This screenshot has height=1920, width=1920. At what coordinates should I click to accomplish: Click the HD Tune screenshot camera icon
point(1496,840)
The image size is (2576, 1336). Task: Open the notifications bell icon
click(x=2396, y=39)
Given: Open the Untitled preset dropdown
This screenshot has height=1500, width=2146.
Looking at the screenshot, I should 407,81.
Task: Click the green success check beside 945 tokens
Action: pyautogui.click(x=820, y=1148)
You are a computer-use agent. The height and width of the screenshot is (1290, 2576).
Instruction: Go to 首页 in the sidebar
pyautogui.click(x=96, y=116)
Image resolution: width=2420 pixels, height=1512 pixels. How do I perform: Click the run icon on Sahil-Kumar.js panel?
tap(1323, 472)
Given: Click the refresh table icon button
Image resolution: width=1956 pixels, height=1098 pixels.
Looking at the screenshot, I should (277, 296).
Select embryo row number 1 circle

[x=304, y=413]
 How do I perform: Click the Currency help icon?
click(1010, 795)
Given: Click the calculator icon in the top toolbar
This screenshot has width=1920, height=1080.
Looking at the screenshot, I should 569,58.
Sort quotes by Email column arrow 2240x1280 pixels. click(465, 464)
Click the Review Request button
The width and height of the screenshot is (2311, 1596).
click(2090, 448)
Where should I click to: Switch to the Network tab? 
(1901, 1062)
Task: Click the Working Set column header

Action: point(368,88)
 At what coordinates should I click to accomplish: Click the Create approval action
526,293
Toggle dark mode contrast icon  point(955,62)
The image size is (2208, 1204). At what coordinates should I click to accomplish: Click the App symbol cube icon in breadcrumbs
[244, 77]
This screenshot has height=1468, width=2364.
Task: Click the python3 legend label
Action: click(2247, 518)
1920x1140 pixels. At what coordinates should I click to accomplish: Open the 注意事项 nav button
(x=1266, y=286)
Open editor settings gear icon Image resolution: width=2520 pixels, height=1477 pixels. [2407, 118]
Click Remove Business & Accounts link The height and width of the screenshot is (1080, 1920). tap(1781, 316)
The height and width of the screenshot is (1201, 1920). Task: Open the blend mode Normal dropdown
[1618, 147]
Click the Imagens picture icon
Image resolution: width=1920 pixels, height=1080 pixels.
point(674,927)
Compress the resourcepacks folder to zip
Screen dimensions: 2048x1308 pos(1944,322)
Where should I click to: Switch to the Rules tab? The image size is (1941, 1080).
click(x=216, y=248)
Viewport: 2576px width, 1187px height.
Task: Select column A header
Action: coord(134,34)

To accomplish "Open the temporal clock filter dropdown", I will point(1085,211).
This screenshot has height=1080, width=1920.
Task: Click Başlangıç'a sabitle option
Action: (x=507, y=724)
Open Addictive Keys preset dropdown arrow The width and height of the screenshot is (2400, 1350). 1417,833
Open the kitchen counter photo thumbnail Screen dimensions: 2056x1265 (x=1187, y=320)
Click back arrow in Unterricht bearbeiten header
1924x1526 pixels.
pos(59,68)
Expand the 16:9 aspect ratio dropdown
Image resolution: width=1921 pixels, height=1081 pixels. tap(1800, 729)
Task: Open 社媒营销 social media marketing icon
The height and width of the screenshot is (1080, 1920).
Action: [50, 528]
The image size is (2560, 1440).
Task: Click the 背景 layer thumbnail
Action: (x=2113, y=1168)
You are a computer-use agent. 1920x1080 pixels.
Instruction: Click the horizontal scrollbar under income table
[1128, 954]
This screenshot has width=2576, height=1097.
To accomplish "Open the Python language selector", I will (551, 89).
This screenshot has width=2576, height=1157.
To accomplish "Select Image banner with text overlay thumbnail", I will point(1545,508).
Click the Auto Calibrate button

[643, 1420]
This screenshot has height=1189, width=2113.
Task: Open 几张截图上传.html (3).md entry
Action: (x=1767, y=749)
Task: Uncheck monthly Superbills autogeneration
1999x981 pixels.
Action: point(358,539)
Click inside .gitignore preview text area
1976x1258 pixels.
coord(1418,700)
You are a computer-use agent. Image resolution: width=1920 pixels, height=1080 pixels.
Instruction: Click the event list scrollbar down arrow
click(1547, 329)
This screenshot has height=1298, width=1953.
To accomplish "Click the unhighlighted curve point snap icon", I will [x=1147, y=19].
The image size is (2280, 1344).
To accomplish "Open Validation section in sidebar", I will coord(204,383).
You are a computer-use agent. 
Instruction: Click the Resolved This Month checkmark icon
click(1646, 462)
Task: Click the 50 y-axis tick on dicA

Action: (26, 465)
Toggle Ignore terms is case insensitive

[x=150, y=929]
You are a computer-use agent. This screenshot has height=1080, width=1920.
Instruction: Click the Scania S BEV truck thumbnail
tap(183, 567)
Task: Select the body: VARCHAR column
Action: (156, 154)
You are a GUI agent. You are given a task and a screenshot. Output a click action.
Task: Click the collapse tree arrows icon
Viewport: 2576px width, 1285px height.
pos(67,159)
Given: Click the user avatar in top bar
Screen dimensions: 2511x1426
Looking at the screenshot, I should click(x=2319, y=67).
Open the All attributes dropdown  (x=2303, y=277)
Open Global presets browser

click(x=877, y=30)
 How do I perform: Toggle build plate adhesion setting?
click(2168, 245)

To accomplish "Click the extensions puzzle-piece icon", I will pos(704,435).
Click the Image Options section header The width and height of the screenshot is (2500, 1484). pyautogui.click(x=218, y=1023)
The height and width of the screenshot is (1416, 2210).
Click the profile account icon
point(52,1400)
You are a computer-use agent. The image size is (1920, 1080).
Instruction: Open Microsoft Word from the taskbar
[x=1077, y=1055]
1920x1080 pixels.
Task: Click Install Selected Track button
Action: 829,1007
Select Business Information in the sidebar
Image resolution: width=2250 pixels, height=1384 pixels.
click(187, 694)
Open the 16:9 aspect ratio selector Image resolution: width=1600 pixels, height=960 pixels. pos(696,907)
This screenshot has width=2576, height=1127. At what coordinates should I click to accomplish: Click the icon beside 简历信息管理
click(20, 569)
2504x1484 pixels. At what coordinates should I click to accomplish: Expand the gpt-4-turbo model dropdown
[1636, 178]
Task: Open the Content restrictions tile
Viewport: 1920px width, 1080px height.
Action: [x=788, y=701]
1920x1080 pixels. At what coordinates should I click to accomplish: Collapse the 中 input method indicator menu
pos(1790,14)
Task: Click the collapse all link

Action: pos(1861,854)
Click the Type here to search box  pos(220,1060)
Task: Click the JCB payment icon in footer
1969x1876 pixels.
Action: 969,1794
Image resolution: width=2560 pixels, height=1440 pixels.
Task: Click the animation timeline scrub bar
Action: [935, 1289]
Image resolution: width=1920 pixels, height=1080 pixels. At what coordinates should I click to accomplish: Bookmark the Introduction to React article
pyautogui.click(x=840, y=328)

:::::

Please go through the data above and copy each line containing the word "section".

- EXERCISE RESULT
To accomplish "Open Validation section in sidebar", I will coord(204,383).
Click the Image Options section header The width and height of the screenshot is (2500, 1484). pyautogui.click(x=218, y=1023)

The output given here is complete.